* Your instructions
Transcribe all of the records word for word, please, omitting the pictures.

Stored data below:

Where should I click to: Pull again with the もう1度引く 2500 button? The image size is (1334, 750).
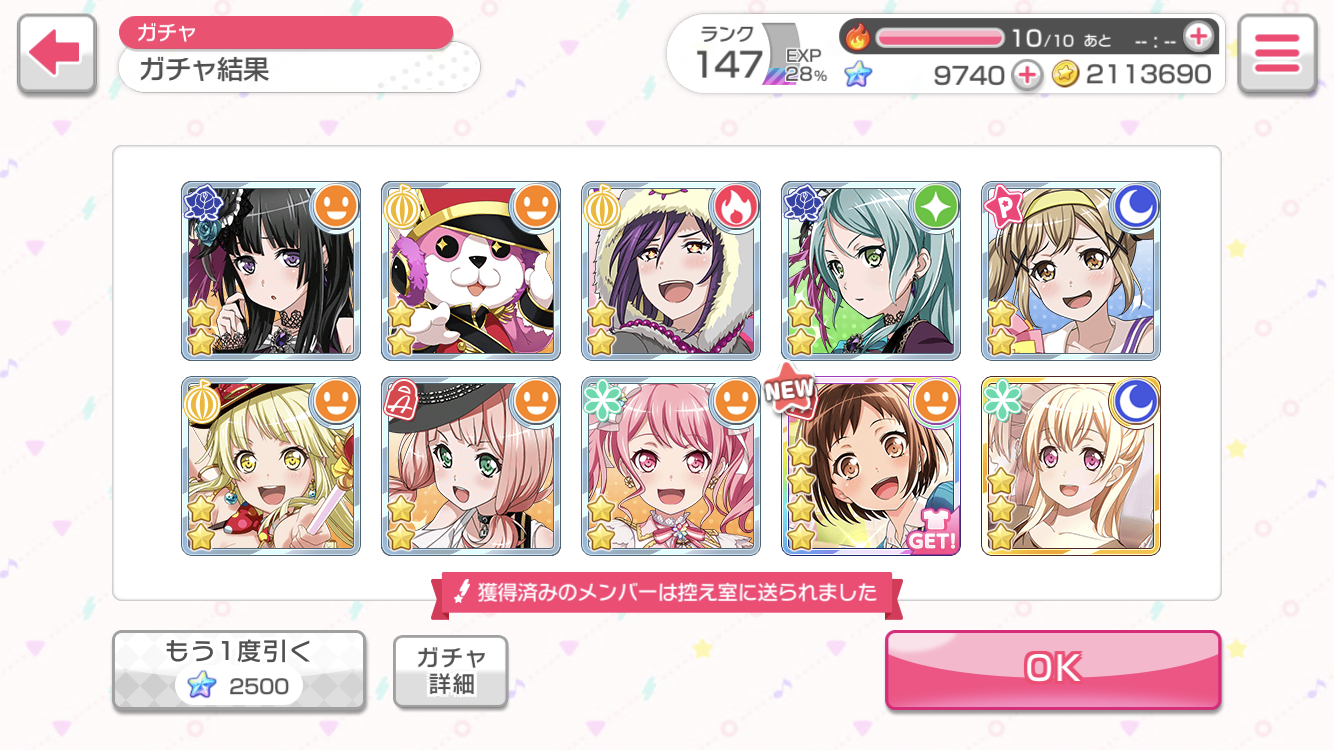238,671
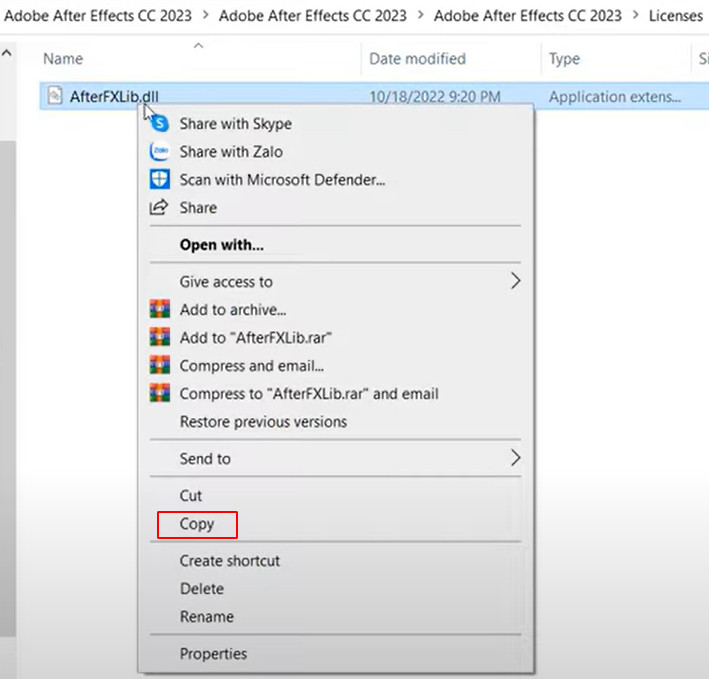Click the Zalo icon in context menu

158,152
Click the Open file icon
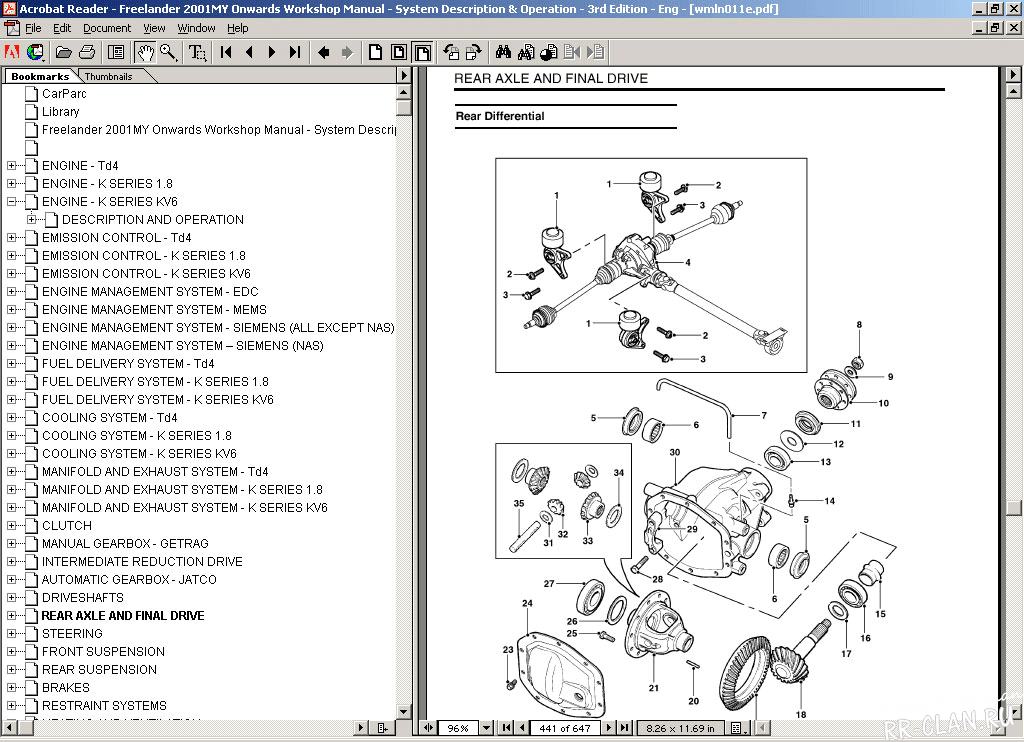Viewport: 1024px width, 742px height. (x=62, y=52)
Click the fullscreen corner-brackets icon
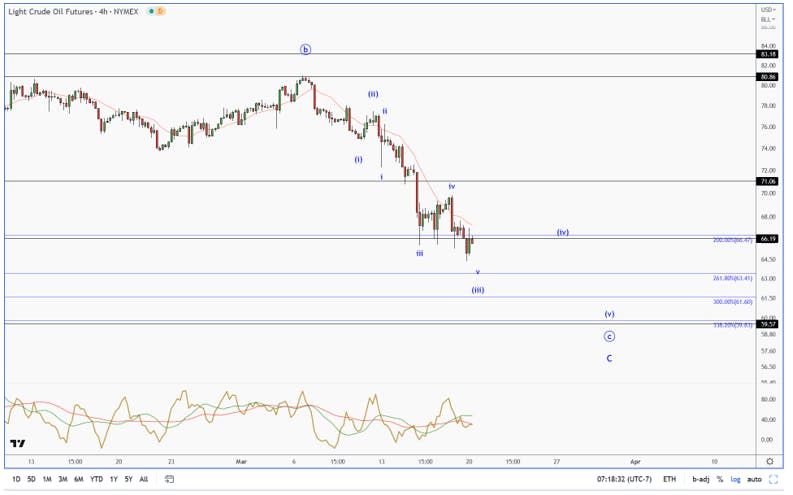This screenshot has width=793, height=495. [773, 479]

End of Stored data.

* Reply
Where should I click to: Pull again with the もう1度引く 2500 button? The image size is (1334, 750).
238,671
Click the Zalo icon in context menu

158,152
Click the Open file icon
Viewport: 1024px width, 742px height. (x=62, y=52)
Click the fullscreen corner-brackets icon
This screenshot has width=793, height=495. [773, 479]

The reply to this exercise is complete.